Jackson is also where my solo career as a trombone player peaked when, standing at the 50-yard line during the 1980 Homecoming football game, I blared out the pep-band version of Donna Summer’s “On the Radio.” Here, in Jackson, Wyoming, is where I kicked autumn leaves all along the three blocks between the Teton County Library and my house with Miss Marple, Sherlock Holmes, and Nancy Drew tucked under my arm. This is the place where I tap-danced and sang on a stage in front of audiences night after night for two summers in a row in the misguided belief that I was the next Al Pacino (albeit a singing! dancing! Pacino) and that summer stock melodrama was my ticket out of small-town ennui.
Jackson is, in many ways, the center of my universe as a writer. All of my joys, my fears, my sense of standing on the fringes of groups, of finding solace in my loneliness, of leaping alive with hope when my high-school English teacher, Mr. Don Simpson, urged me to read John Updike and I saw the possibilities of fiction—all of that pulls into the molten core of my inner writer with centrifugal force.
Jackson Hole, in short, was my petri dish.
And now I am returning there, the taproot of my literary life, in order to make myself a better writer. The past has snapped a bear trap around my leg while the future tugs me forward. You can see how I’ve been tormented with pleasure and pain these past few weeks.
On the other hand, maybe there’s no reason for me to get all worked up like a box of snakes, overwhelmed by thoughts of how great a writer I’m not. Maybe the conference will be a low-key, friendly gathering of artists (some of whom know each other in that back-slapping “How ya been, Joe?!” sort of way) who have come together for the greater good of the arts.
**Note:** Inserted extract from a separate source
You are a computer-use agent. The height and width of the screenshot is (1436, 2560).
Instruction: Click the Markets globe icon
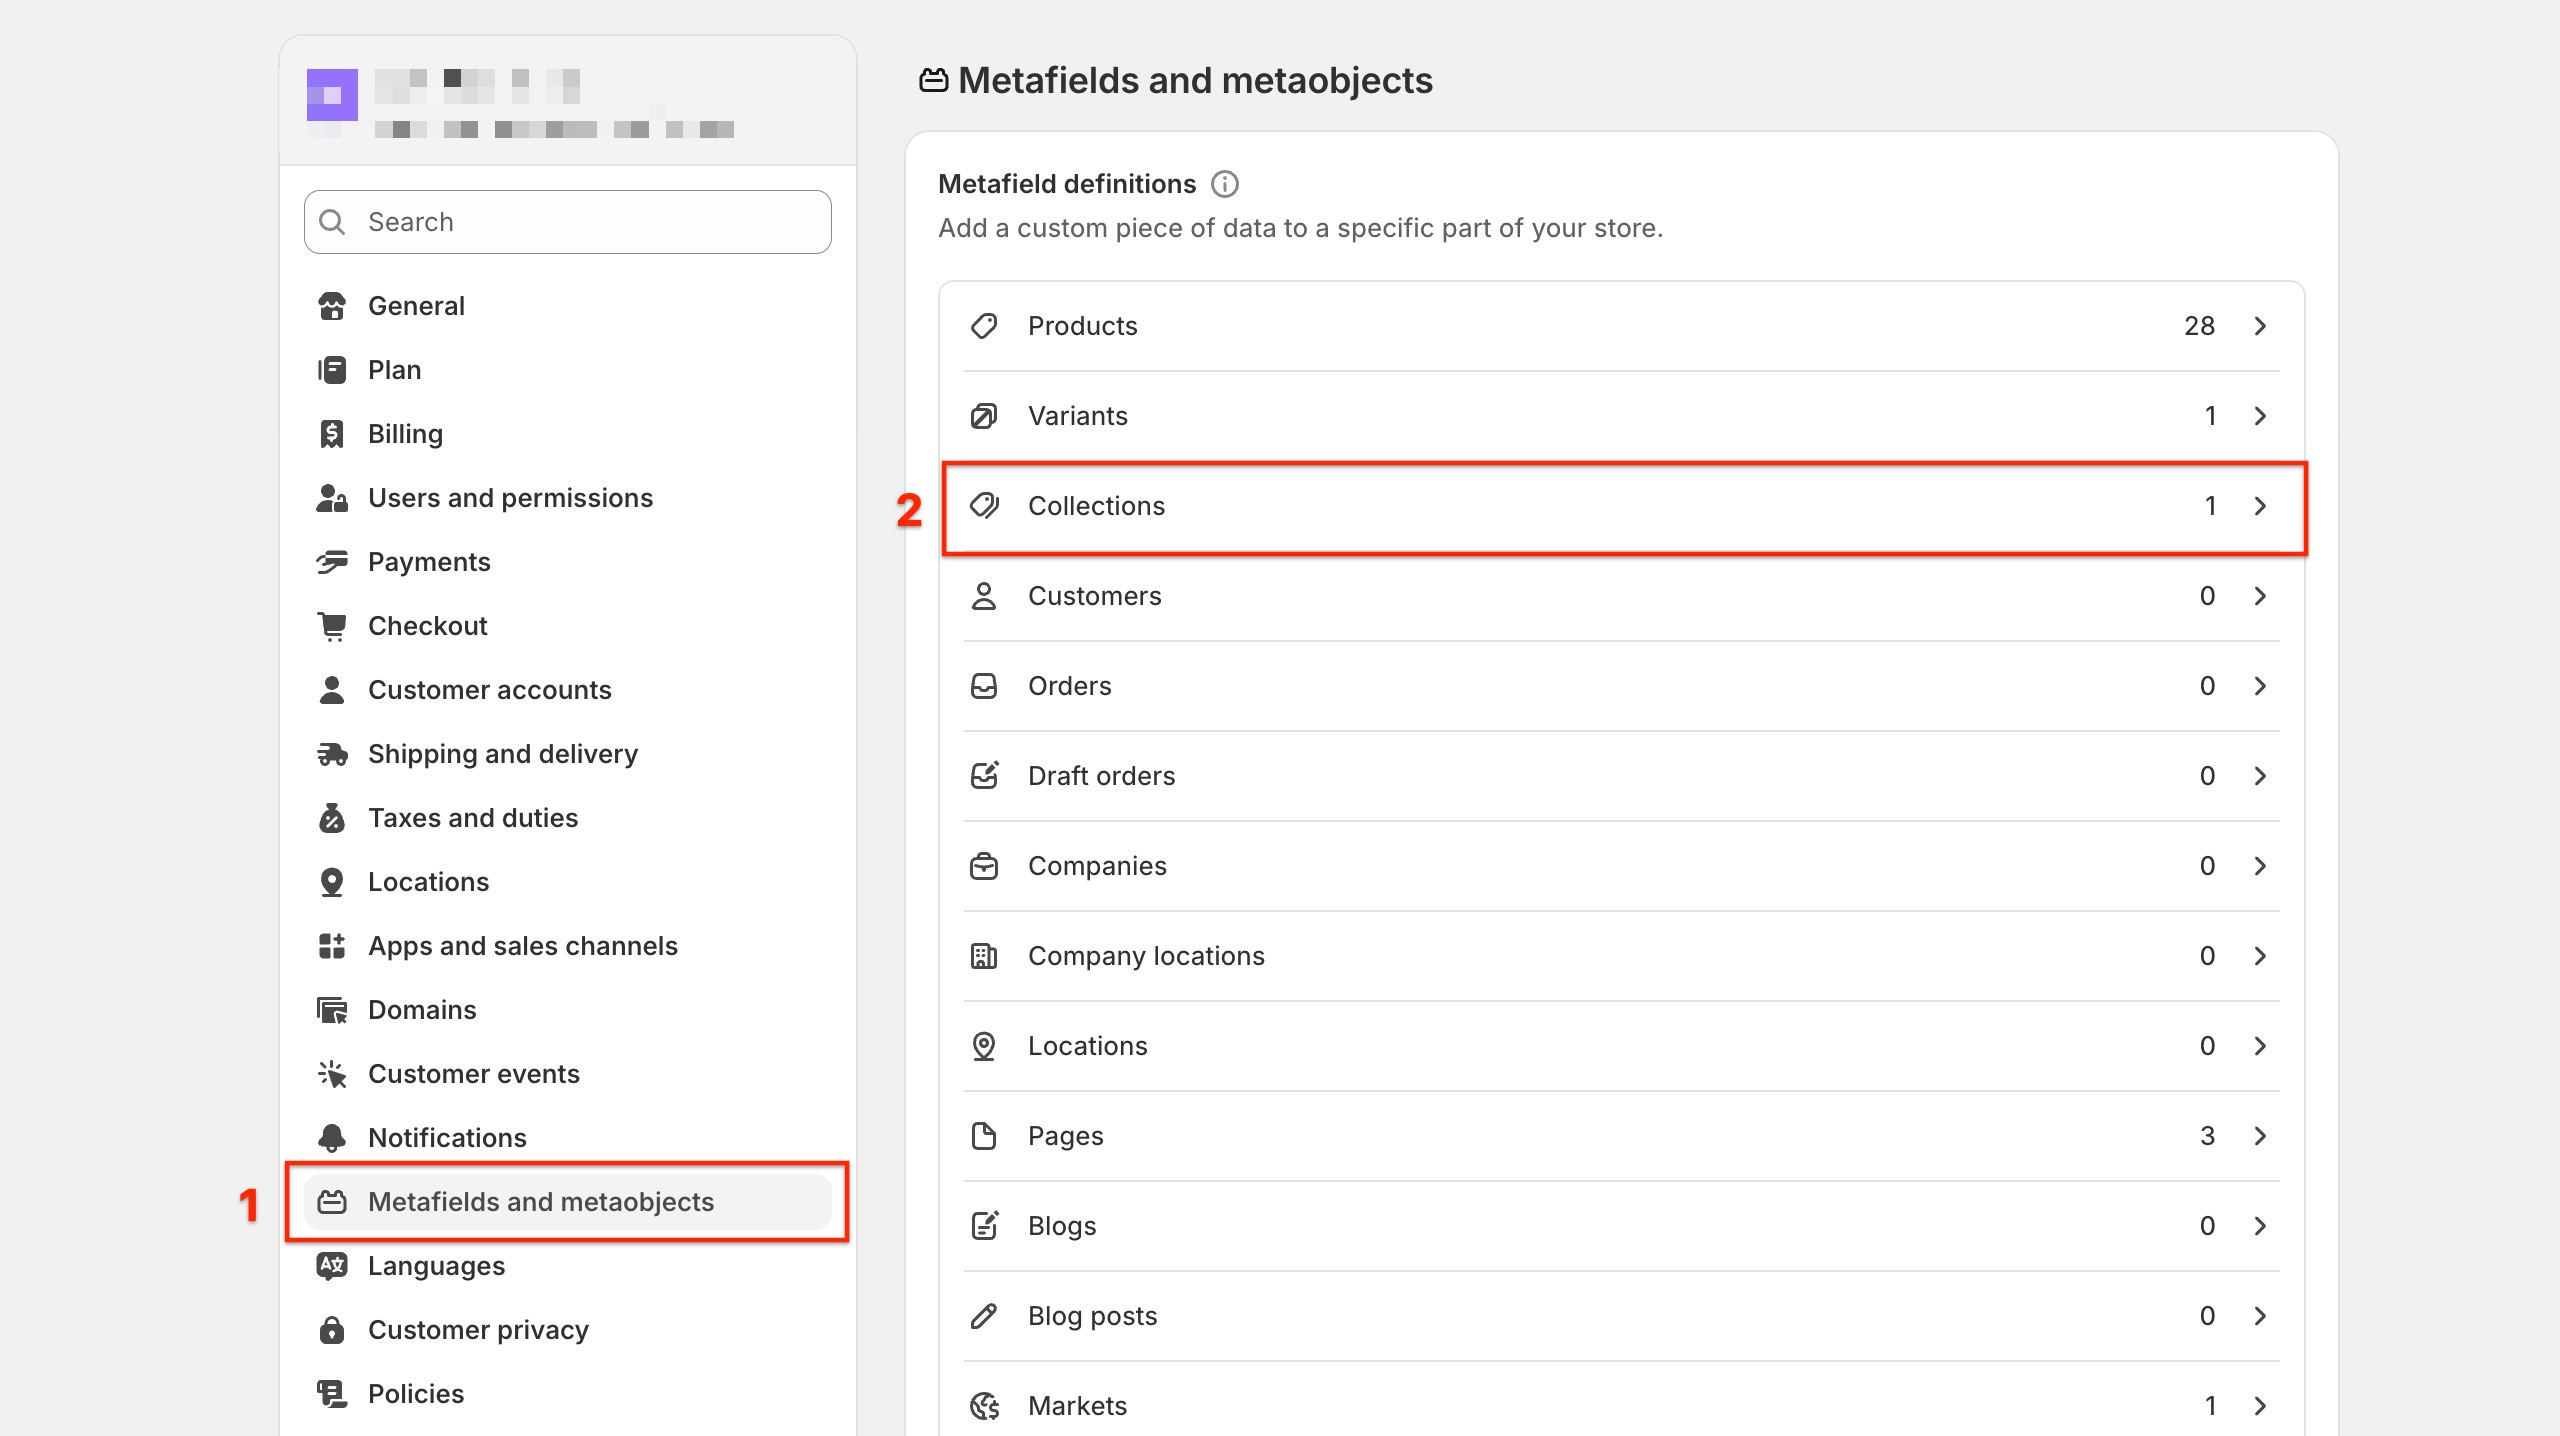[x=984, y=1406]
Maybe it will be three days of inspirational sermons, surefire paths to publishing success, and campfires and Kum-ba-Yahs.
Or maybe it will fall somewhere in the middle of all that.
All I know for sure is this: you’ll probably find me standing quietly at the fringes, nervously sipping from a water bottle, rolling and unrolling my short story manuscript into paper trumpets, and avoiding the backswing of doors so I don’t get smooshed by the Duane Fairbanks of the literary world.